Task inputs

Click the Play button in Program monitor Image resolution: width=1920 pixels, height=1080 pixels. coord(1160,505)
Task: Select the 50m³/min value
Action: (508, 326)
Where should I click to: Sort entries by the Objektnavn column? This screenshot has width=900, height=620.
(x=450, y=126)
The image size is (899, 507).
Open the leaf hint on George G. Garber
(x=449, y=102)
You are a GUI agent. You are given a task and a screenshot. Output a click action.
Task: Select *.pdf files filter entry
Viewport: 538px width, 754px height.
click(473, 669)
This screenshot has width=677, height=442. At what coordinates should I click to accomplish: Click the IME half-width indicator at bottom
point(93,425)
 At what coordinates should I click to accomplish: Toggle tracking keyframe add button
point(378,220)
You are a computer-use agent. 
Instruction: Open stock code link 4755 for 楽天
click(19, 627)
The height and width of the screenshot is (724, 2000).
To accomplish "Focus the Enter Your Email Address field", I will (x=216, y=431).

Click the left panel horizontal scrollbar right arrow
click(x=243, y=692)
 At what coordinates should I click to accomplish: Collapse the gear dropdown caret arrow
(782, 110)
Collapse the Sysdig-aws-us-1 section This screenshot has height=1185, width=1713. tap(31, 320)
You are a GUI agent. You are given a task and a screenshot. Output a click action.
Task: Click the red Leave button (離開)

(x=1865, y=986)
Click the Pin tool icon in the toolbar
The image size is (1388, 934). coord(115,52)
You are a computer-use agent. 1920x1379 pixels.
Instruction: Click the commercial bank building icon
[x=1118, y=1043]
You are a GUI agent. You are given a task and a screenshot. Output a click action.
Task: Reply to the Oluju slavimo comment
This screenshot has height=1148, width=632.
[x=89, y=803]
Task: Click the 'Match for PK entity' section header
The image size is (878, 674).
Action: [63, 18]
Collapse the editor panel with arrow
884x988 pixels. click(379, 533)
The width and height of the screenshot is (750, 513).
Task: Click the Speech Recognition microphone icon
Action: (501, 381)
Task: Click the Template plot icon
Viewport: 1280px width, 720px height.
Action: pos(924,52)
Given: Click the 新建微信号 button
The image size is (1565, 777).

Aim of the task
Reproduce the stretch from the line containing "Task: Click the Template plot icon" through the end of the material, leaving the requests unchanged. Multiply every coordinate in the answers by 1.75 and round each result to a whole number, rounding halves up.

Output of the task
Task: Click the Template plot icon
Viewport: 1280px width, 720px height.
Action: pos(1617,91)
Given: Click the 新建微信号 button
The image size is (1565, 777).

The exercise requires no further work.